Common Talk

2009-12-17 / Features

The Most Wonderful Time of the Year
By JANE E. BRYANT

We imagine that Bill and Barbara Pope spoke for most of their generation when they said,

Thanksgiving? We let the kids do the cooking now!” They enjoyed a trip to Minnesota to visit a daughter and son-in-law who were in charge of the cooking.

• My grandnephew, Sam, asked when his grandfather would come to lunch again. (Two pieces of background information are necessary to appreciate this dialogue: 1) what Sam called “lunch” was actually several days of holiday feasting and 2) his Grandpa lives in Lubec, Maine, on the easternmost point of U.S. territory; if the sun is going to rise, it rises first on Lubec. One reason so few people live there is that it is a terribly long drive from just about anywhere.)

So anyway, Sam’s father replied, “He can’t come this year but we might go visit him. Remember, it’s a long, long ride across Vermont and Maine.” Sam remembered vividly because he replied, “Oh, yah, the road where I have to throw up”.

Marie Countryman had a display of photographs at the Kellogg Hubbard Library recently and the Art Resource Association has a wonderful show at the Wood Gallery on the Vermont College campus. Several artists from Northfield and Roxbury are included.

Bernice Drown had an “awesome trip” to California to visit her granddaughter, Dawn Delfino. Dawn gave Bernice the tour of several cities where they saw the Golden Gate Bridge and an aquarium. They visited the Hearst Castle, took a train ride to see the red woods, and saw Wicked at an opera house. Bernice said, “It was an excellent trip, busy every day, a wonderful time.”

Brianna Clemens Howard, an Americorps volunteer, is lining up great speakers at the Senior Center. People who have not yet obtained senior-hood are also welcome so watch Channel 7 or call the Center to see what’s up next. One week, three Norwich students and their professor presented on the United Nations and last week, Gary Lord offered a slide show of Northfield landmarks that reveal the history of the Town and Village. He prefaced his talk with two quotes:

“…pay attention to everything that abuts the rural road, the city street, the suburban boulevard. Walk. Stroll. Saunter. Ride a bike, and coast along a lot. Explore…Flex the mind, a little at first, then a lot. Savor something special. Enjoy the best kept secret around---the ordinary, everyday landscape that rewards any explorer with magic… a little acute observation of ordinary things…opens to larger issues that invigorate the mind, that entice understanding, that flex mental muscle, that fit the explorer for further exploring.”

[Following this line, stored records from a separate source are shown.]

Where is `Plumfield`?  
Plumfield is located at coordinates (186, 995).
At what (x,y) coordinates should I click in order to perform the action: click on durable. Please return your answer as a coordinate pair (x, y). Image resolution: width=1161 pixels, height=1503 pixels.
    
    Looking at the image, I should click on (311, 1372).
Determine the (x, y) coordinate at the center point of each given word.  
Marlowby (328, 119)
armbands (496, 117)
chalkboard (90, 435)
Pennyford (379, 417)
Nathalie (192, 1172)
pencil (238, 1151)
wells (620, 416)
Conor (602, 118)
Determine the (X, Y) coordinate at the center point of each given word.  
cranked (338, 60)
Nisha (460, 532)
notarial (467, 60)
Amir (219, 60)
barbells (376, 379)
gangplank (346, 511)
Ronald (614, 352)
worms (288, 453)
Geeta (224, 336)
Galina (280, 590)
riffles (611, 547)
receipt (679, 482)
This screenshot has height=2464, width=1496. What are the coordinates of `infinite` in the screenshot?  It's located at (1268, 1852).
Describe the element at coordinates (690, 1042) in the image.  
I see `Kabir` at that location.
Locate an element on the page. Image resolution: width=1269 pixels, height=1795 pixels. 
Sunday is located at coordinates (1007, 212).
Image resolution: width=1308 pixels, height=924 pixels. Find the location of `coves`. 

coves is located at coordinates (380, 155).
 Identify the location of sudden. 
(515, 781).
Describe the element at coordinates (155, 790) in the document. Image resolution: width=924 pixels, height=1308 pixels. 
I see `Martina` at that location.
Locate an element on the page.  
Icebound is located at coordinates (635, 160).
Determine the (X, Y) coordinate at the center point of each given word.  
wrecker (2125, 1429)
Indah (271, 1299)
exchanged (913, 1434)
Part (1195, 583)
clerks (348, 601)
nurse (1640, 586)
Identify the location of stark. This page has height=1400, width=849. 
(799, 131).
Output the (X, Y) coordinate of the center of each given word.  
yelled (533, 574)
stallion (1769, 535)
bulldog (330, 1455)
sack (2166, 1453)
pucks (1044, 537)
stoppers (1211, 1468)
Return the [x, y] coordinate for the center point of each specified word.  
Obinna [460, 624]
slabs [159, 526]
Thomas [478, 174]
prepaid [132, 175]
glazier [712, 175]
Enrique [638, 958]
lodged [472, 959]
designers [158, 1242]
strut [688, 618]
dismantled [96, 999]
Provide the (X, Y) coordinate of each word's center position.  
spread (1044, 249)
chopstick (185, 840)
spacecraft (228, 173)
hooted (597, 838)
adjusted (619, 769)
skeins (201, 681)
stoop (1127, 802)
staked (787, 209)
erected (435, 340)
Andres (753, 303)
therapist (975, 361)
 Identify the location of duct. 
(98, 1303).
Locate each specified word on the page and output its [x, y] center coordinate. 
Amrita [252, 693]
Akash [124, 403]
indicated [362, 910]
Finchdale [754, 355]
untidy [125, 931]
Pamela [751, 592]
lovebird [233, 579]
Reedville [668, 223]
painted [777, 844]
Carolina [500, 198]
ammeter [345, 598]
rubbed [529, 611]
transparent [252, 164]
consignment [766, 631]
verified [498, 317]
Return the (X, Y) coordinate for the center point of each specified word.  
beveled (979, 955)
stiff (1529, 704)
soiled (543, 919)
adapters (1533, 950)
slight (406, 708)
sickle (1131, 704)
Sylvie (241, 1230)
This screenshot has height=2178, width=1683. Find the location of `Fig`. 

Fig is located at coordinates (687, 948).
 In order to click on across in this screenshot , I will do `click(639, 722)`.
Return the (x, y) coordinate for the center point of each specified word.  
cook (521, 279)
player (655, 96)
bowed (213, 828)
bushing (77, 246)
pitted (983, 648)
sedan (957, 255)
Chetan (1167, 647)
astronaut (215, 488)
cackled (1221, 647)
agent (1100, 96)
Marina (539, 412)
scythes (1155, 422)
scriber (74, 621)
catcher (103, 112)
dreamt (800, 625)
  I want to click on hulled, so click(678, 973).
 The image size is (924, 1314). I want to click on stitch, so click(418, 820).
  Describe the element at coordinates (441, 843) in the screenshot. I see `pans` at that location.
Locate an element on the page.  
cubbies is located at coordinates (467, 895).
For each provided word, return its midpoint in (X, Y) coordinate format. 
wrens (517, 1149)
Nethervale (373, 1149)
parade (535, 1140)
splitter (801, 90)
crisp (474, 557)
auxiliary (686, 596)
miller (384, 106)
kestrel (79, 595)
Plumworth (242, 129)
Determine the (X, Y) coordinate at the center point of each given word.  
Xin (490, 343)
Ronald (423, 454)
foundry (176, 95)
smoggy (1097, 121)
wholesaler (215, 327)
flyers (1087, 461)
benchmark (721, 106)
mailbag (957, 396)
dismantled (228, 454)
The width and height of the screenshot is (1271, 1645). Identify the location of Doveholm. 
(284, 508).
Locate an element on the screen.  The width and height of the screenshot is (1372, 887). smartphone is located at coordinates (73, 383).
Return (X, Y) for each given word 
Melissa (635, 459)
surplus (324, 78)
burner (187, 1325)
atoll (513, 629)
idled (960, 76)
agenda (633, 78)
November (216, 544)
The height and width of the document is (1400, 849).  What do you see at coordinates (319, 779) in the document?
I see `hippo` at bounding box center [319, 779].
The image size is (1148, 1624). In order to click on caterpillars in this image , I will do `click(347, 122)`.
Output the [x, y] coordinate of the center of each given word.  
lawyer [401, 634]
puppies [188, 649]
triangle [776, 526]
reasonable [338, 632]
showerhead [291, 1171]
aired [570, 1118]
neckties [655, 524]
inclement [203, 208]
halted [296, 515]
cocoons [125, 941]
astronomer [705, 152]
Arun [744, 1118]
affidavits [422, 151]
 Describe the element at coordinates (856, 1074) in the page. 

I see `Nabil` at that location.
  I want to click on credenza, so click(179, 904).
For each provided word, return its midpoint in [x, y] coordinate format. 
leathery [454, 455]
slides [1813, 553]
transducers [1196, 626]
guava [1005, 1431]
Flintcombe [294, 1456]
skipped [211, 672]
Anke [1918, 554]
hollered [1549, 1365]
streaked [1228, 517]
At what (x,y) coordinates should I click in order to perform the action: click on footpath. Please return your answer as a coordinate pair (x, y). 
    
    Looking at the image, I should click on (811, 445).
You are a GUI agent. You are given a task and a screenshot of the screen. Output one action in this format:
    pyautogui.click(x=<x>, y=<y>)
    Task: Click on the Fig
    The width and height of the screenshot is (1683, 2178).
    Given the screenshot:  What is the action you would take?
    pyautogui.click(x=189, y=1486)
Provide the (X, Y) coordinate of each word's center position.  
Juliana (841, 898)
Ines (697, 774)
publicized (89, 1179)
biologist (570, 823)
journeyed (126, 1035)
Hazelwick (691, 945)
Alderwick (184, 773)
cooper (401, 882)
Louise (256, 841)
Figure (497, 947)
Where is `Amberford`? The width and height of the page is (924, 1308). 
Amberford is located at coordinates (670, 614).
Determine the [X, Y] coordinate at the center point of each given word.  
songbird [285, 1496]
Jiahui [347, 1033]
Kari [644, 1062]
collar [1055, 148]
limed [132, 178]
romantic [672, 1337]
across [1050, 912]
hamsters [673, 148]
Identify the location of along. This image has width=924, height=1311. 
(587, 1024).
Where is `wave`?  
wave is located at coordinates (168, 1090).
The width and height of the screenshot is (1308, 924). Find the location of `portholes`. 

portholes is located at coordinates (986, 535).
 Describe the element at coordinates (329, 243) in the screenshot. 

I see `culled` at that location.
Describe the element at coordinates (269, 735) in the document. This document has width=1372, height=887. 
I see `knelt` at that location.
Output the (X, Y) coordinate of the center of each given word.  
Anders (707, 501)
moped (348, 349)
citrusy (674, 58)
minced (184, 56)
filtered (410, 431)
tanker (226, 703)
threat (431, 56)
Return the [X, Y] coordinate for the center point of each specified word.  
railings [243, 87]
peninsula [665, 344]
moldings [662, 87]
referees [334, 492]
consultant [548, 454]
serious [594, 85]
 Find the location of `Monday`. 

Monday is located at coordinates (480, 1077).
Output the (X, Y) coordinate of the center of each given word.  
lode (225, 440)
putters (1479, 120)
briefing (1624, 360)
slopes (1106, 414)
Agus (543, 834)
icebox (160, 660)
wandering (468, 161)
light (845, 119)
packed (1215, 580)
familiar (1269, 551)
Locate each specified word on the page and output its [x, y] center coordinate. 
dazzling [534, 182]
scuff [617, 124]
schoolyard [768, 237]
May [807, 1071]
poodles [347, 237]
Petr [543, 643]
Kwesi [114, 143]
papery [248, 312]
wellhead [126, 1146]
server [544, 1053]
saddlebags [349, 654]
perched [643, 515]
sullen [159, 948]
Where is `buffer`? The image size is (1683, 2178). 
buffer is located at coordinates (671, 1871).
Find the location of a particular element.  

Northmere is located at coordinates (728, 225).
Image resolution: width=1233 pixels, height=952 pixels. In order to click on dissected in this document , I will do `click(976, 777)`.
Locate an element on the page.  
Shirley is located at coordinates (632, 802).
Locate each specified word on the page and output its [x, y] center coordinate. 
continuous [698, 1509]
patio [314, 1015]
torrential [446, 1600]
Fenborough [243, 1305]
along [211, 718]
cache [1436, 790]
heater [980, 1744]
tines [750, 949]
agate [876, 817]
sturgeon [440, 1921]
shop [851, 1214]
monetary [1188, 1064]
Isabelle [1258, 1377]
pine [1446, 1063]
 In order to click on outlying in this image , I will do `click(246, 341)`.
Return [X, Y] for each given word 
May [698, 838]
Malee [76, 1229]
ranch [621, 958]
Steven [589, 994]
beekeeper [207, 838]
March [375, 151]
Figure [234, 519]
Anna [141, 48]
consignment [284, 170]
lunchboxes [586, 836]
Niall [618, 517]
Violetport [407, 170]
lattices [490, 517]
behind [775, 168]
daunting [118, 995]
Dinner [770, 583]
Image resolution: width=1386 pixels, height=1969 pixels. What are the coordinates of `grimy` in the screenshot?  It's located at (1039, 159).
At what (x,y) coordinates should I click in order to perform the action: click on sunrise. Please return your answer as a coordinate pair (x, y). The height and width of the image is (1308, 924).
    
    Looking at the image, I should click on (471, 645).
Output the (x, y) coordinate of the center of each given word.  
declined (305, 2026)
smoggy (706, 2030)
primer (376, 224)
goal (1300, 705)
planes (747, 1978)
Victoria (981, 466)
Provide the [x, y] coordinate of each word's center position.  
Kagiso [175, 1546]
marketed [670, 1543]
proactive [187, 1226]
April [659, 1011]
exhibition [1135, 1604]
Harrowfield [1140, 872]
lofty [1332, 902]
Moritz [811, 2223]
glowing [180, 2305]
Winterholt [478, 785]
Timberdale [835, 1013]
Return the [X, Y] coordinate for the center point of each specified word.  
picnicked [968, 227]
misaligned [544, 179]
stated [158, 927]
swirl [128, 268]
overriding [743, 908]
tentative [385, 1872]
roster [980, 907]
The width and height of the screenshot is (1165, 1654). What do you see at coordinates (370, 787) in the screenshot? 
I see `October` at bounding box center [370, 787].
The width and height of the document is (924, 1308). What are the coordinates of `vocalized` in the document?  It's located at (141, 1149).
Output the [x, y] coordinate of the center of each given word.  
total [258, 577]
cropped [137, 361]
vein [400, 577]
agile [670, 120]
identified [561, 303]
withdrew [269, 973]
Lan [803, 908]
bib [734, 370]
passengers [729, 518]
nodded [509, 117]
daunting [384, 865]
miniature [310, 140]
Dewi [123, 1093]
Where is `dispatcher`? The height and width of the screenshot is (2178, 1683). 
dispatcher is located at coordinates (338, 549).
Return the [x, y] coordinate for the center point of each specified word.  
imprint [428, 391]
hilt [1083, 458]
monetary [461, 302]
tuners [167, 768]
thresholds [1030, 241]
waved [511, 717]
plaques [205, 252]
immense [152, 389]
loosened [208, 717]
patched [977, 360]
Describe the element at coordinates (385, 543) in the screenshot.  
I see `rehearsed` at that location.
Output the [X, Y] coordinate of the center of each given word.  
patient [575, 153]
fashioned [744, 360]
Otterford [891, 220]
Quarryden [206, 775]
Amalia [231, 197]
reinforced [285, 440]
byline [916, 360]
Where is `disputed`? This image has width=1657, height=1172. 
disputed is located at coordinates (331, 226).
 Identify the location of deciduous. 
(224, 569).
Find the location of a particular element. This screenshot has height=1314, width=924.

[John Stilgoe, Outside Lies Magic: Regaining History and Awareness in Everyday Places.]

“Landscapes do not just spring fully formed, from the earth. At any moment, they represent the accumulated total of the decisions made by hundreds of thousands of men and women over time. Houses, trees, roads, churches, lawns, hills: all have histories.”

[Jan Albers, Hands on the Land: A History of the Vermont Landscape.]